第3話 毛利元就に学ぶ
毛利元就は、安芸国高田郡、郡山城主の毛利弘元の次男として1497年に生まれています。 関ヶ原の戦いが1600年であることを考えると、戦国武将として有名な織田信長、羽柴(豊臣)秀吉、徳川家康などの面々よりも早い時代の武将で、この時の毛利家は、西に大内、北に尼子という大大名に挟まれた弱小大名でした。 この毛利元就は武将として大きく版図を増やし、死亡する時には中国地方全域に九州の一部までも伺う大大名となりましたが、この毛利元就がどういう人物であったかについてはあまり知られていません。

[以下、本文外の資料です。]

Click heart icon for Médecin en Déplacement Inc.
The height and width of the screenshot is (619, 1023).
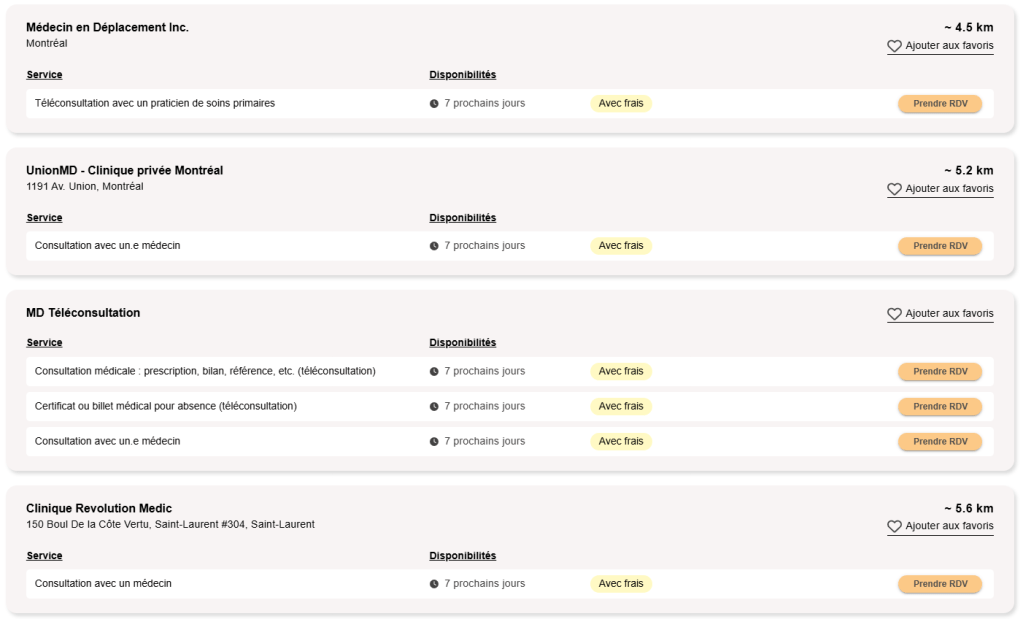coord(894,46)
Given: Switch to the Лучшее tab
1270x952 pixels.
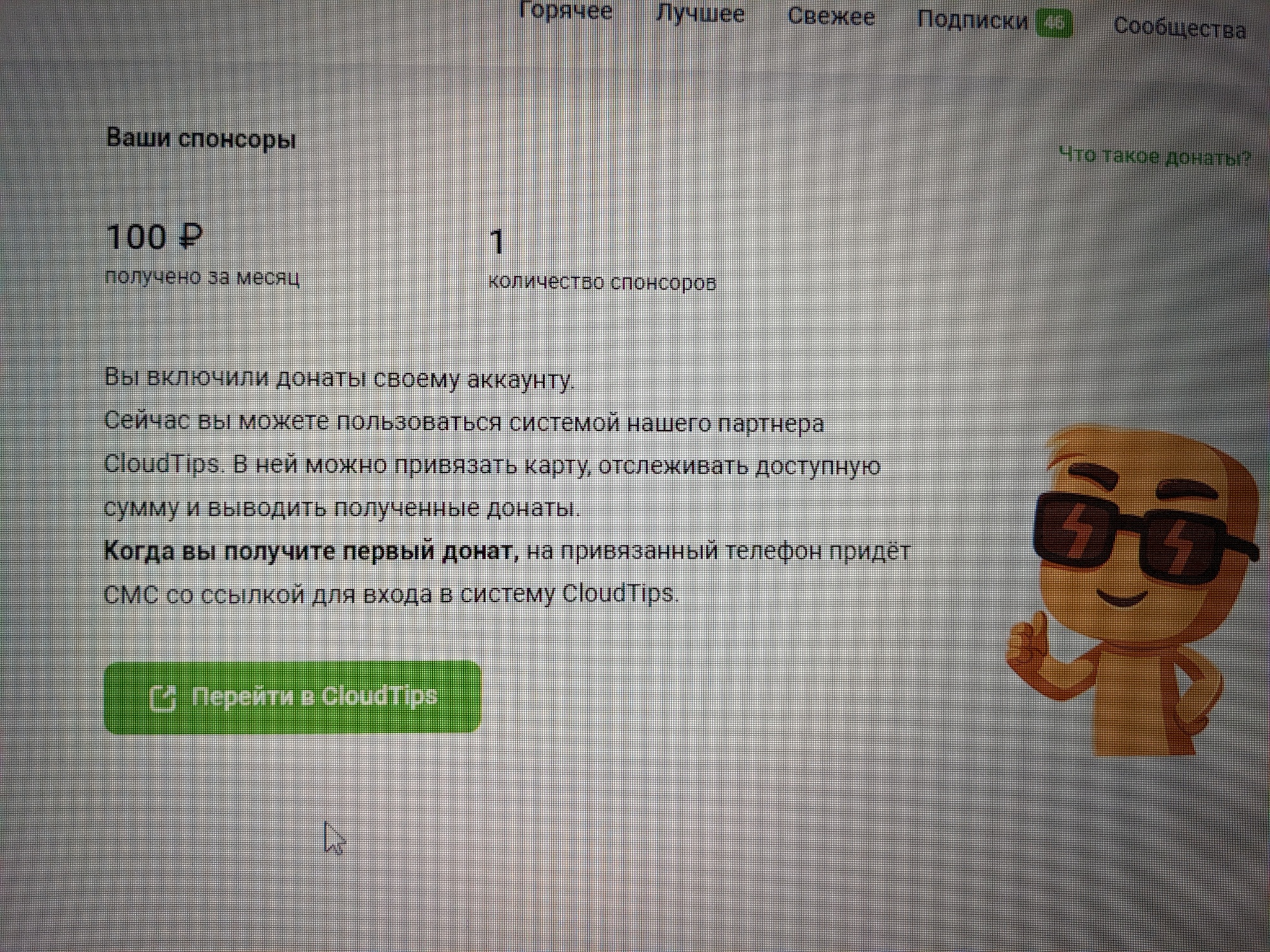Looking at the screenshot, I should [x=700, y=14].
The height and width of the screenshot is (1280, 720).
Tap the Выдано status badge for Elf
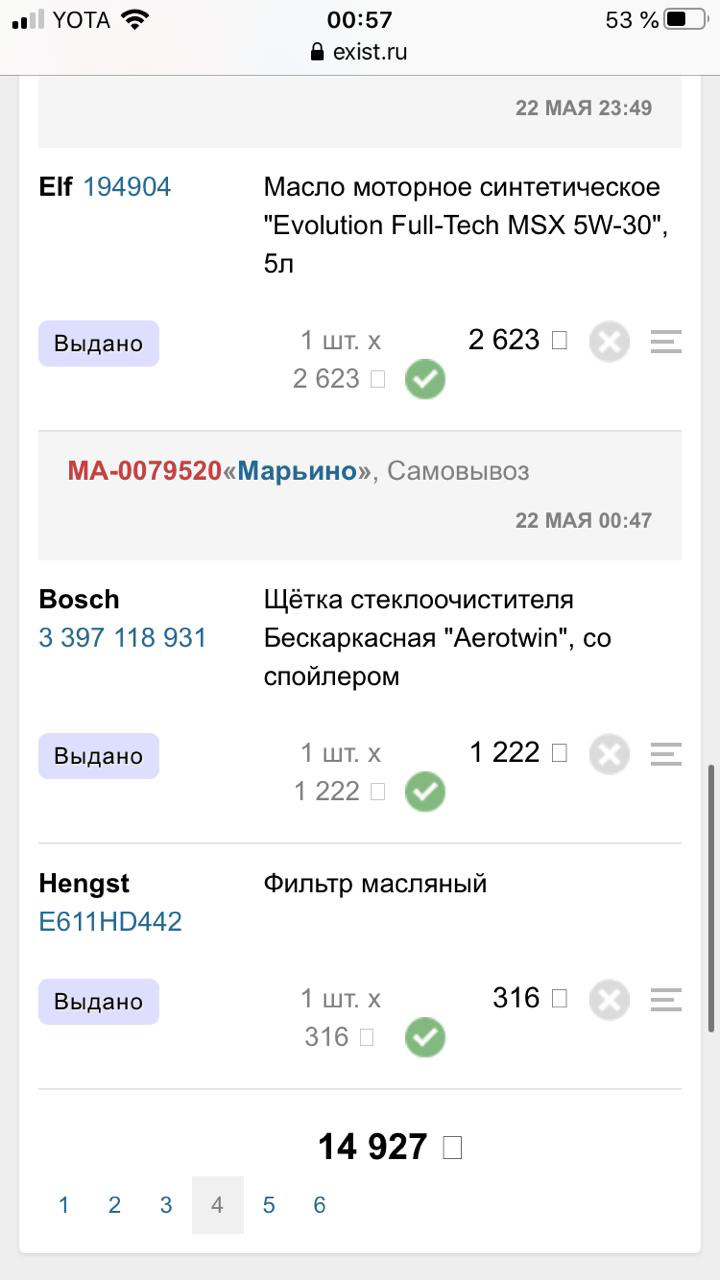(x=99, y=344)
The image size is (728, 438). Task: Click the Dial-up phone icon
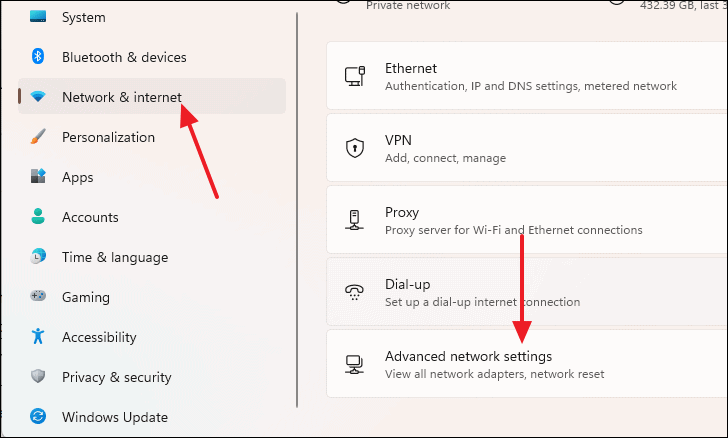354,292
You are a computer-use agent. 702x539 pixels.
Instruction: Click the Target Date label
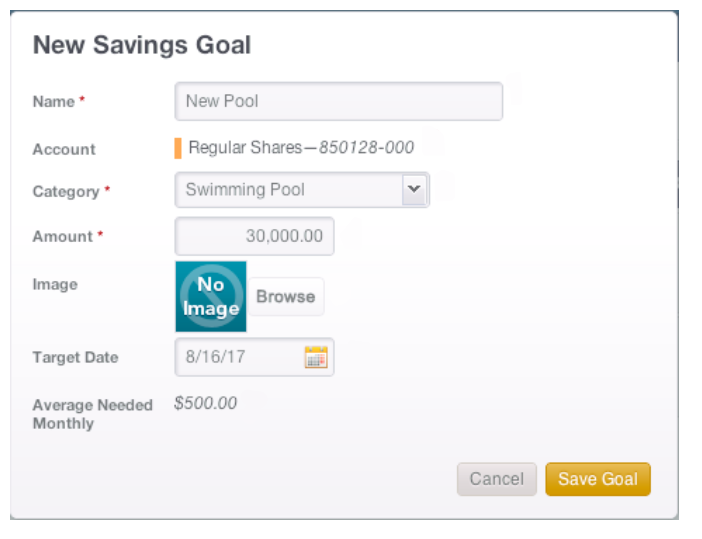coord(76,357)
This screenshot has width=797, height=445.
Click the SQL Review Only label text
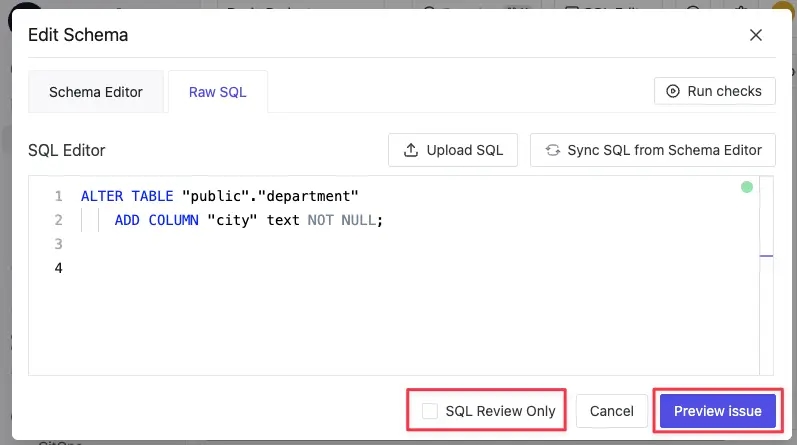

今回はこの毛利元就にスポットを当て、成功の本質について探っていきます。
成功の本質
毛利元就が一生涯を通じて長けていたものを一つあげるとすれば、相手の気持ちを考えることが出来たことではないでしょうか?人の気持ちを考え、味方に対しては必要以上の力を発揮させ、敵に対して考えの裏をかく、これが毛利元就の成功の本質です。以下にエピソードを挙げてみます。
1. 初陣で自ら先頭に立つ
毛利元就の初陣は、形勢が不利な状況での戦となった。熊谷信直、武田元繁連合軍を相手にした「有田の戦い」である。毛利側 1,000人あまりに対し、相手方は圧倒的多数の5,000人弱の軍勢での攻防となったが、自ら先頭に立って士気を高めた。結果、熊谷信直、武田元繁を討ち取り見事に勝利を収めたが、見方の裏切りが日常茶飯事であった当時の状況を考え、皆の気持ちを考えた上で強烈なハッタリが伺えます。
2. 尼子よりも大内を選ぶ
当時の中国地方での強大な大名は大内と尼子、大内氏は室町幕府の由緒正しい家柄であったのに対し、尼子は当主経久が下克上の上で成りあがってきた裏切りも日常的に行う恐怖政治の大名であった。毛利元就は、地理的に近い尼子氏に脅威を感じつつも、大内氏に隷属し、尼子と対立することを選ぶ。この大義名分溢れる決定が、次第に周囲の大名の心を捉える結果となり、将来への礎となったのである。
3. 篭城をするときには、百姓も含め全員で戦った。
尼子が居城の郡山城に攻め寄せてきた1540年、毛利元就は2400人の兵と、農民・商人・職人をあわせた8000人が郡山城に立てこもった。 篭城戦は、長引くと兵の士気は下がり、篭城戦で勝った事例は殆どないといわれている。ところが毛利元就は、度重なる局地戦に勝利し、敵の戦意を喪失させることに成功した。皆の命を守るという大義名分が皆の士気を高め、力以上の力を発揮したことは原因の大部分を占めるが、敵の戦意を喪失させるために、鈍重な動きをしていた大内氏より1万人の援軍を得たことも見逃せない事実である。
相手の気持ちを考えることの重要性
多くの人には意識をしているか否かに係わらず、目標があります。「家を買いたい」、「お小遣いを増やして欲しい」といったことも目標の一つです。そして目標を成就させるために生活を送っていますので、これを無視してはいけません。 北海道にスキーに行くことを計画している人に、北海道への出張命令は、渡りに船となる可能性が高いのに対し、寒い所が大の苦手の人間に、北海道への出張命令は渡りに船とはなりづらいのはわかると思います。 自分の周囲の人々は何を目標としているのか、何が楽しく何がつらいのか、こういった単純な情報収集が出来ており、その情報に従って物事を進めれば成功の確率は高まるのです。